Could you copy out every line of the data where the word "Select" occurs?

Dataset content
Content starts

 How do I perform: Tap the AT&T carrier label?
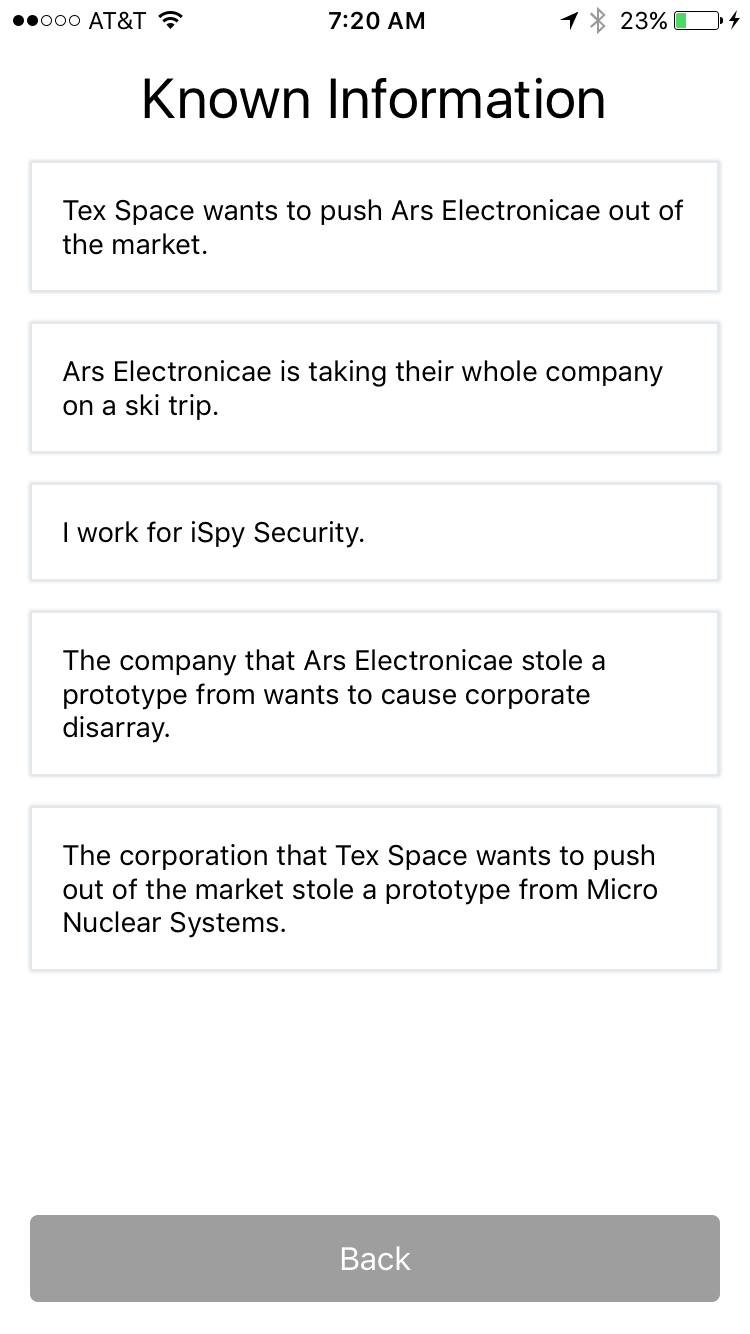point(117,21)
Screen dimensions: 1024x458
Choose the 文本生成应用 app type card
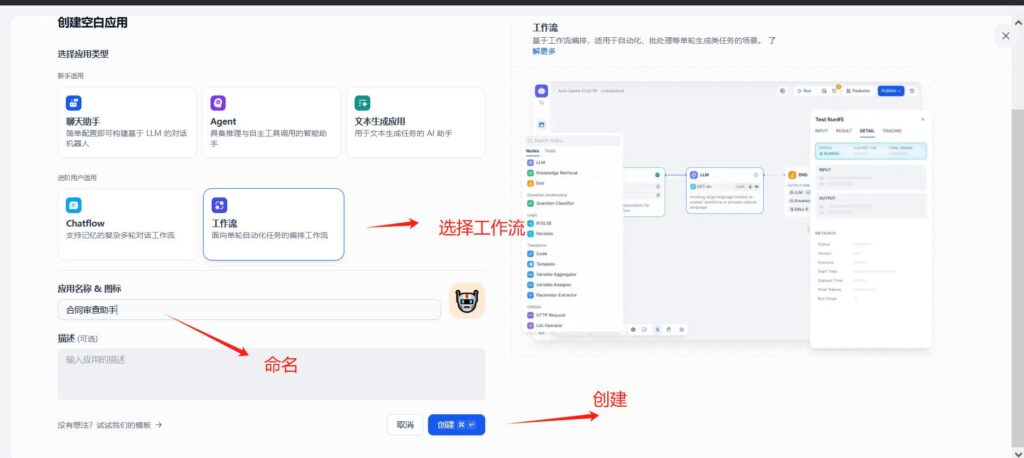click(415, 122)
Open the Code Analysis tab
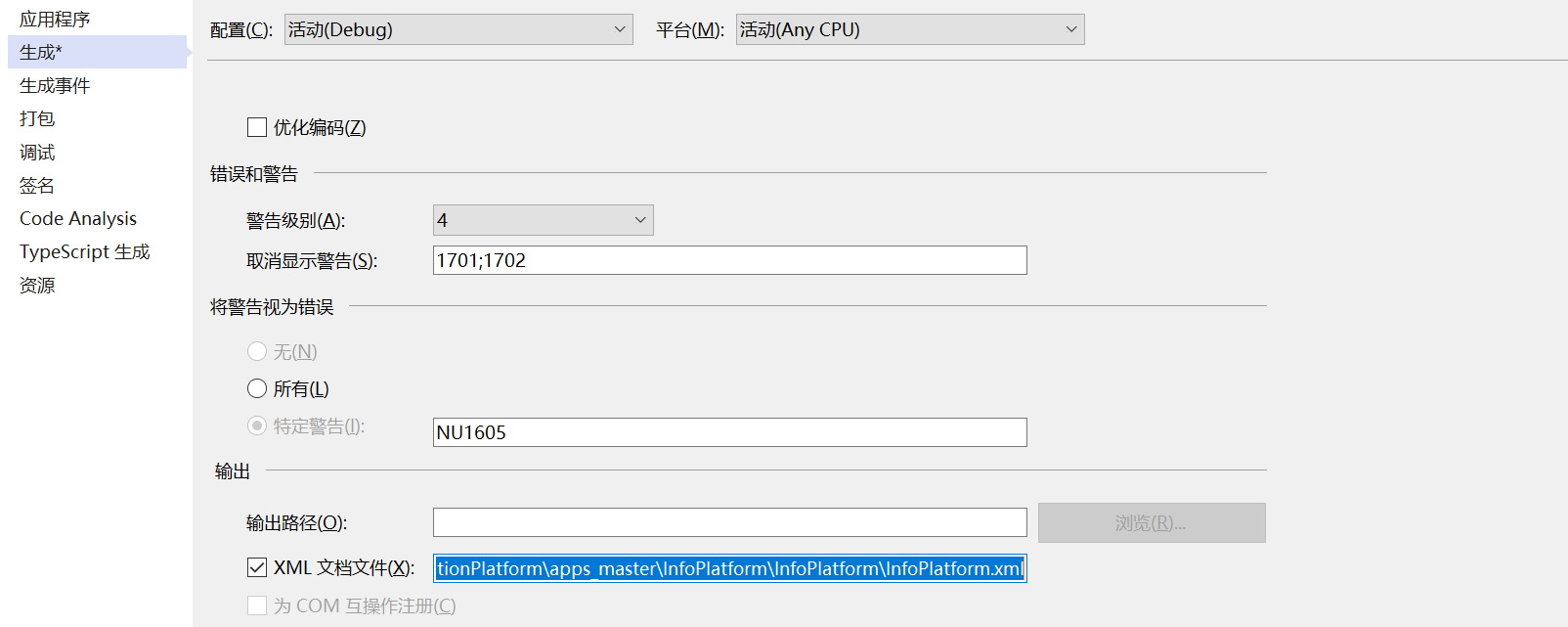 [x=78, y=219]
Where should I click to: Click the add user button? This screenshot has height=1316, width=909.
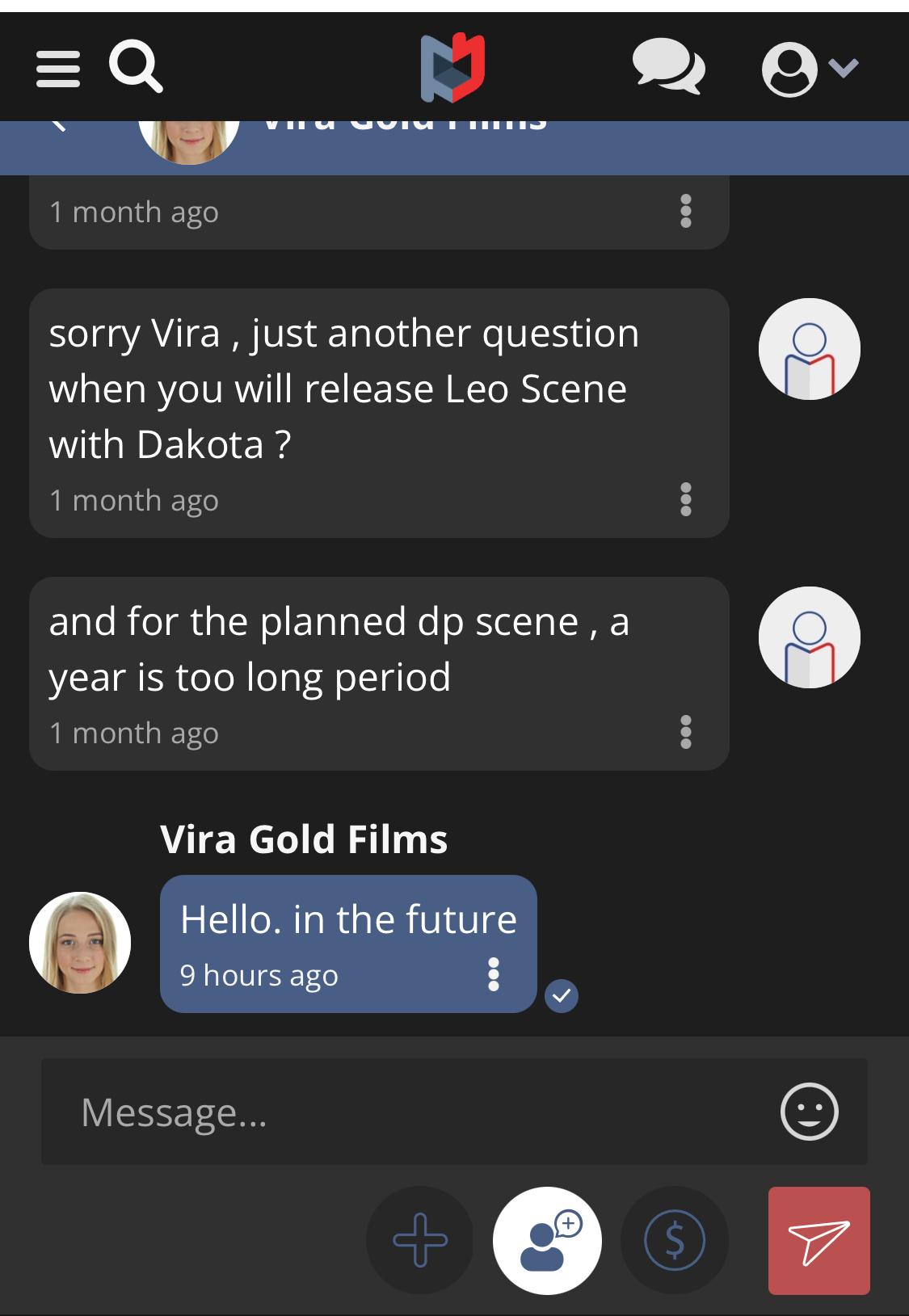(547, 1240)
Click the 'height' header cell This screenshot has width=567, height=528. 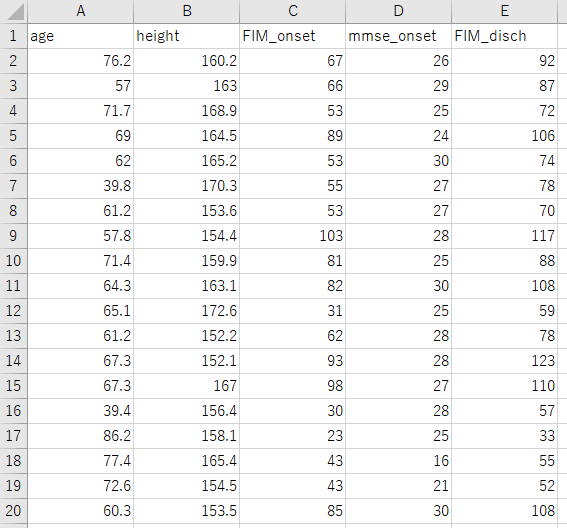(186, 36)
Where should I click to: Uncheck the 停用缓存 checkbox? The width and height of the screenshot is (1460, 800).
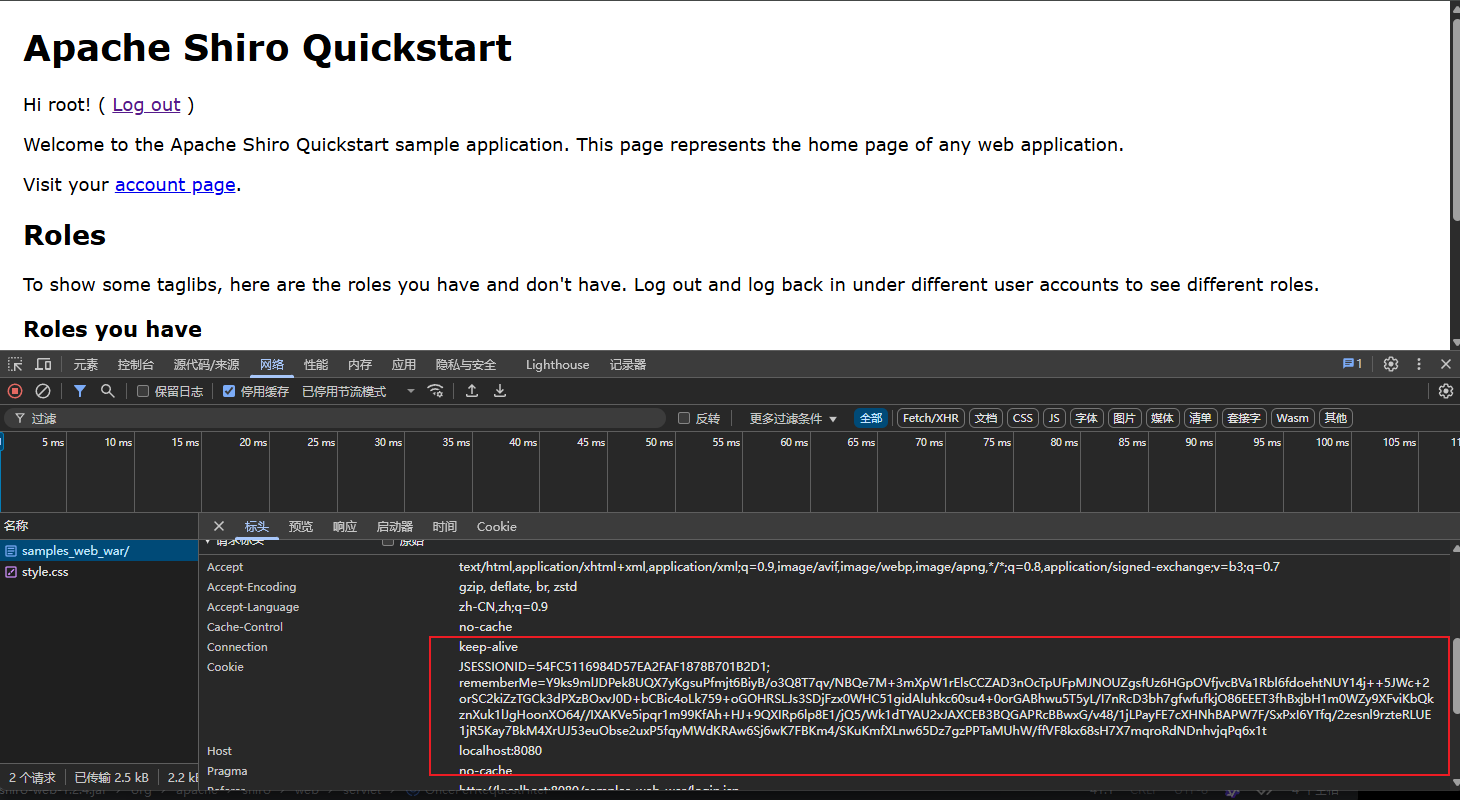(x=229, y=391)
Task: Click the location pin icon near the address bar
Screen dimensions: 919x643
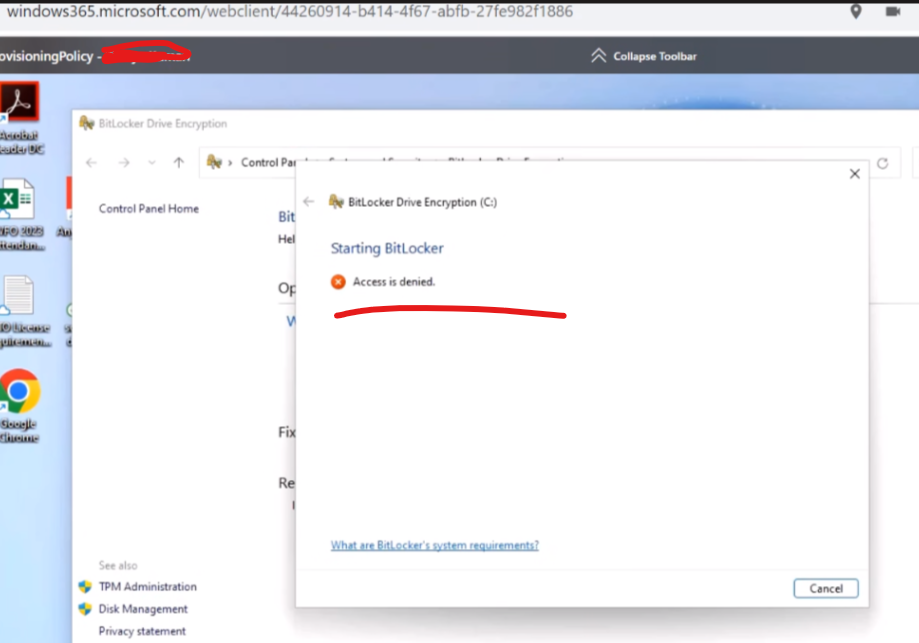Action: click(x=856, y=12)
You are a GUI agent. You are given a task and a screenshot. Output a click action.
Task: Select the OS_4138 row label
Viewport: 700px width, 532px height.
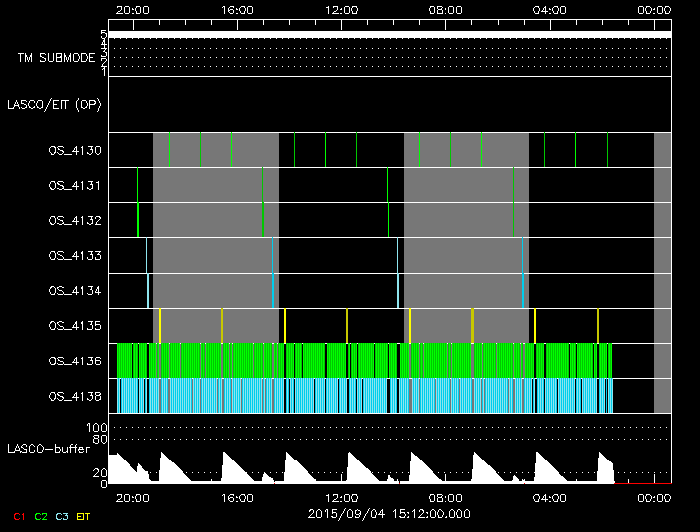coord(75,396)
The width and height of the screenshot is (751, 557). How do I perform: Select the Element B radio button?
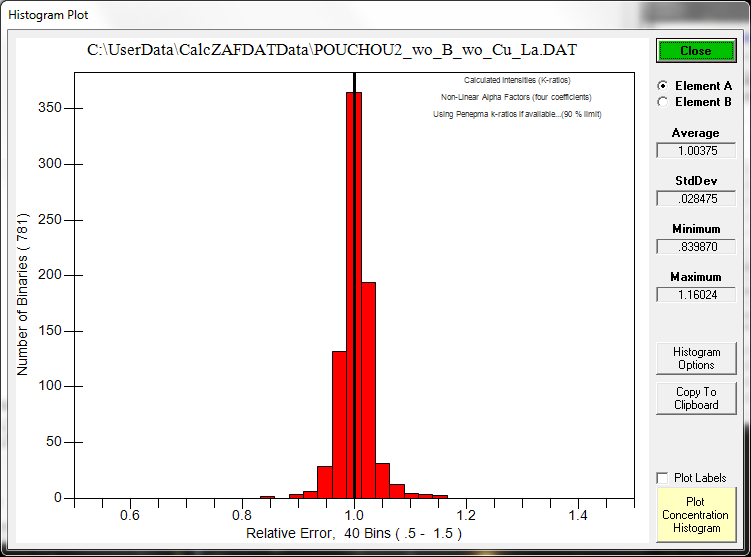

Content ends

Response
Task: Select the OS_4138 row label
The width and height of the screenshot is (751, 557). How do I perform: Select the Element B radio button?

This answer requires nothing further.